5. On each day the temperature is
 normally distributed with mean and standard deviation 0 and 5 on
 a cold day and mean and standard deviation 15 and 10 on a hot day.

In [4]:
tfd = tfp.distributions  # making a shortcut for later on
# Refer to point 2 above
initial_distribution = tfd.Categorical(probs=[0.8, 0.2]) # First day is 80% cold, or 20% warm
# refer to points 3 and 4 above
transition_distribution = tfd.Categorical(probs=[[0.7, 0.3],  # Cold->Cold is 70%, or Cold->Hot is 30%
                                                 [0.2, 0.8]]) # Hot->Cold is 20%, or Hot->Hot is 80%
# refer to point 5 above
observation_distribution = tfd.Normal(loc=[0., 15.], # Mean is 0 for cold, 15 for hot
                                      scale=[5., 10.]) # Std is 5 for cold, 10 for hot

# the loc argument represents the mean and the scale is the standard devitation

### Create Model

The number of steps represents the number of days that we would like to predict information for. In this case we've chosen 7, an entire week.

In [5]:
model = tfd.HiddenMarkovModel(
    initial_distribution=initial_distribution,
    transition_distribution=transition_distribution,
    observation_distribution=observation_distribution,
    num_steps=7)

### Getting Prediction

To get the **expected temperatures** on each day we can do the following.

In [9]:
mean = model.mean()

# due to the way TensorFlow works on a lower level we need to evaluate part of the graph
# from within a session to see the value of this tensor

# in the new version of tensorflow we need to use tf.compat.v1.Session() rather than just tf.Session()
#with tf.compat.v1.Session() as sess:  
print(mean.numpy())

[3.        5.9999995 7.4999995 8.25      8.625     8.812501  8.90625  ]


### Variation

Lets change the distribution for the transition from cold to hot.
- Cold day has a 50% chance of being followed by a hot day.

In [10]:
tfd = tfp.distributions  # making a shortcut for later on
# Refer to point 2 above
initial_distribution = tfd.Categorical(probs=[0.8, 0.2]) # First day is 80% cold, or 20% warm
# refer to points 3 and 4 above
transition_distribution = tfd.Categorical(probs=[[0.5, 0.5],
                                                 [0.2, 0.8]])
# refer to point 5 above
observation_distribution = tfd.Normal(loc=[0., 15.],
                                      scale=[5., 10.])
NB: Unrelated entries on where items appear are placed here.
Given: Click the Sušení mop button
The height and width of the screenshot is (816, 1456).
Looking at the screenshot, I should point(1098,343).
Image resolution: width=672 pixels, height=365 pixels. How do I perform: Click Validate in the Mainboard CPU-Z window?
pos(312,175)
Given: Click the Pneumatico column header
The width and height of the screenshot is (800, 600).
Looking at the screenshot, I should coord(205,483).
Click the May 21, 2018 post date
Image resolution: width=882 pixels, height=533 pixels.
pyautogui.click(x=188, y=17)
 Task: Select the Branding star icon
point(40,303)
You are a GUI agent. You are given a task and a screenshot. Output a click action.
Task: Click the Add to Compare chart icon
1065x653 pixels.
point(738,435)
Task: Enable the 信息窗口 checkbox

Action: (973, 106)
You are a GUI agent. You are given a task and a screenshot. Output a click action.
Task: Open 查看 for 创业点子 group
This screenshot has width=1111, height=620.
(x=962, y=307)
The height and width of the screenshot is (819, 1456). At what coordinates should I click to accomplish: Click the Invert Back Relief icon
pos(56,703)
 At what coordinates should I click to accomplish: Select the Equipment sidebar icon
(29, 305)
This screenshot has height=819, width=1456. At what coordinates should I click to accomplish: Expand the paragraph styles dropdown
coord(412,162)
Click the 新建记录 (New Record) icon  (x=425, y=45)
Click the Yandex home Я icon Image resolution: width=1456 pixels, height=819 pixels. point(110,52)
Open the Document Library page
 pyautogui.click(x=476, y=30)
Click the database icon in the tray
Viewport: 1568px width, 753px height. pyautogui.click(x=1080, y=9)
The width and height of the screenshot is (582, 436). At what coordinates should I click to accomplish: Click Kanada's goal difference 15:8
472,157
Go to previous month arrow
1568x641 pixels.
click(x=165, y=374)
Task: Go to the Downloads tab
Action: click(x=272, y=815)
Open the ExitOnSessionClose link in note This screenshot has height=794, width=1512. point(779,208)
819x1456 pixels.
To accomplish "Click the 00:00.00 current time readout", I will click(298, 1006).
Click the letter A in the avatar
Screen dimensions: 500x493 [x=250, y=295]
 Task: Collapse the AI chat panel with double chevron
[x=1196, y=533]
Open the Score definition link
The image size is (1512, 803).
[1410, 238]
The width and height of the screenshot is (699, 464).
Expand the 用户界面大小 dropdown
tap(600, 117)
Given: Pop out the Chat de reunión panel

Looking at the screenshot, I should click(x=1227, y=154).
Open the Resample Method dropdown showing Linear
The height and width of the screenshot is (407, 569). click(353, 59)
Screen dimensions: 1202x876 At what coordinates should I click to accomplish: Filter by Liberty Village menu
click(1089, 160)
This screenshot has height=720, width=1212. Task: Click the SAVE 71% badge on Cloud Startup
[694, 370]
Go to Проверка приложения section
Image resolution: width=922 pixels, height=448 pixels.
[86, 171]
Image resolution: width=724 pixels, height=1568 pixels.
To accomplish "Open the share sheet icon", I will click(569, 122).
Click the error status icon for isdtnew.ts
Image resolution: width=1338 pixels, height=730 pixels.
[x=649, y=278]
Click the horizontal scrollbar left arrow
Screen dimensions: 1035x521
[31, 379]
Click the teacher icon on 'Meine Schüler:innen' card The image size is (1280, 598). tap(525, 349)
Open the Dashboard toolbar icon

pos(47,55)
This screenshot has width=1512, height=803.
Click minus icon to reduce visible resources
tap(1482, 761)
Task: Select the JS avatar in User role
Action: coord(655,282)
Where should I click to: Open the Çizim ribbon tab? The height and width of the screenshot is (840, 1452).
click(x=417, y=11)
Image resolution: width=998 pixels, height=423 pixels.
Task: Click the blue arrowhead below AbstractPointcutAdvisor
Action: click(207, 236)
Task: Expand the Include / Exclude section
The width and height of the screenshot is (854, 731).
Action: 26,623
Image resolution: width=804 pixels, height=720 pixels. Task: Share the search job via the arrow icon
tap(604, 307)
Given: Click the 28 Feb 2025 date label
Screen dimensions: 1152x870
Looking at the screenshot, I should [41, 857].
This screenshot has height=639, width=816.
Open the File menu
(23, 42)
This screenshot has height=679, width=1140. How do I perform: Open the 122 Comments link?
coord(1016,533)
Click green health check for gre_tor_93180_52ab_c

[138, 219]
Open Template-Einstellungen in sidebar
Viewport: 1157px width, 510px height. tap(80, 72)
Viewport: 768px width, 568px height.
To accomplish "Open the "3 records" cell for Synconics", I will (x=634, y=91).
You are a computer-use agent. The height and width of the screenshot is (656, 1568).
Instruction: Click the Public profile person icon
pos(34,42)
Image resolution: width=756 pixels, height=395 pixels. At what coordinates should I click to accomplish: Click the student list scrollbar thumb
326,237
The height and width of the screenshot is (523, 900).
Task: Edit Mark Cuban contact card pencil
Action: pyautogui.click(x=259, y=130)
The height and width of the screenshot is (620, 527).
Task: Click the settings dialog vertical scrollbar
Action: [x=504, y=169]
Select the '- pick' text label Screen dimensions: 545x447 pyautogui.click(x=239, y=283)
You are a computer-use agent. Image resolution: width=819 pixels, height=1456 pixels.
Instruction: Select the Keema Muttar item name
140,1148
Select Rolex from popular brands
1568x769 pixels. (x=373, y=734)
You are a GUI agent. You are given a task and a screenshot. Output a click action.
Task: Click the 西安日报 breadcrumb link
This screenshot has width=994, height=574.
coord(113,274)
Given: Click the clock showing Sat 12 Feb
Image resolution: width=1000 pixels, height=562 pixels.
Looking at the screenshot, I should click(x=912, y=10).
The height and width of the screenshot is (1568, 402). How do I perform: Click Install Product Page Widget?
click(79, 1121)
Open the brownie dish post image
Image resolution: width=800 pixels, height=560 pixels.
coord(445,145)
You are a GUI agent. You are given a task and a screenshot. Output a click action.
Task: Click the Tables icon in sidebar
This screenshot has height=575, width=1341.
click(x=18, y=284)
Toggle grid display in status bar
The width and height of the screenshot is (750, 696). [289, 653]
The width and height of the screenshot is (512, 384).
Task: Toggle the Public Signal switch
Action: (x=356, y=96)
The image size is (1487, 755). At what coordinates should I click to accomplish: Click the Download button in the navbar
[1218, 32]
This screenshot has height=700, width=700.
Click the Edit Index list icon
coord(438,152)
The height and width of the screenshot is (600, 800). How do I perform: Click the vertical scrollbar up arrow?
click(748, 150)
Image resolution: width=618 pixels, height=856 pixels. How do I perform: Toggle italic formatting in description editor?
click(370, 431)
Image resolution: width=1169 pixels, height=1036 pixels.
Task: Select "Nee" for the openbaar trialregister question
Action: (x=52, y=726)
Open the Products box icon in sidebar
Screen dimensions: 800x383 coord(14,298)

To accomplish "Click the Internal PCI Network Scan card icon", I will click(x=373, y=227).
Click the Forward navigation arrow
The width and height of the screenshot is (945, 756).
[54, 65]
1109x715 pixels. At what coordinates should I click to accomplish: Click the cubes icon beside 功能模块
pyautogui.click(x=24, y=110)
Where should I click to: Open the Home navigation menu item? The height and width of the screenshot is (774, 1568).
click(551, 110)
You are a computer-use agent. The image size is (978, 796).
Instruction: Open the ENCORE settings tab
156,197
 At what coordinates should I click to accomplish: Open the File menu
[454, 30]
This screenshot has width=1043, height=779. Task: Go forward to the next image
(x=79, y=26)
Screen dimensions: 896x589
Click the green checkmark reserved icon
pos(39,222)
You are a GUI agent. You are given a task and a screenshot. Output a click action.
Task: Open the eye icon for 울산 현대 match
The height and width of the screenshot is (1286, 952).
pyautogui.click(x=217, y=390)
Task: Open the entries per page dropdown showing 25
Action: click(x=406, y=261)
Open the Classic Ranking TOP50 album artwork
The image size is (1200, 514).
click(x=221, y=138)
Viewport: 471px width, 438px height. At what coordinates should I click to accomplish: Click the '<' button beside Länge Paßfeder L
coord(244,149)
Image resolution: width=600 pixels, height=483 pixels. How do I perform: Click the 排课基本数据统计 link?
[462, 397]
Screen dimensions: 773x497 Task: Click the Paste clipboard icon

model = tfd.HiddenMarkovModel(
    initial_distribution=initial_distribution,
    transition_distribution=transition_distribution,
    observation_distribution=observation_distribution,
    num_steps=7)

mean = model.mean()

#with tf.compat.v1.Session() as sess:  
print(mean.numpy())

[ 3.        8.4      10.02     10.506    10.651799 10.69554  10.708661]


### Comparison

Some key points to consider when comparing from the initial model and the modified model:
1. Since the initial distribution is the same, the initial temperature stayed the same.
2. Since we increased the chance that cold days change to hot days from 0.3 to 0.5, the mean temperature in the modified prediction in subsequent days are higher than that from the original prediction.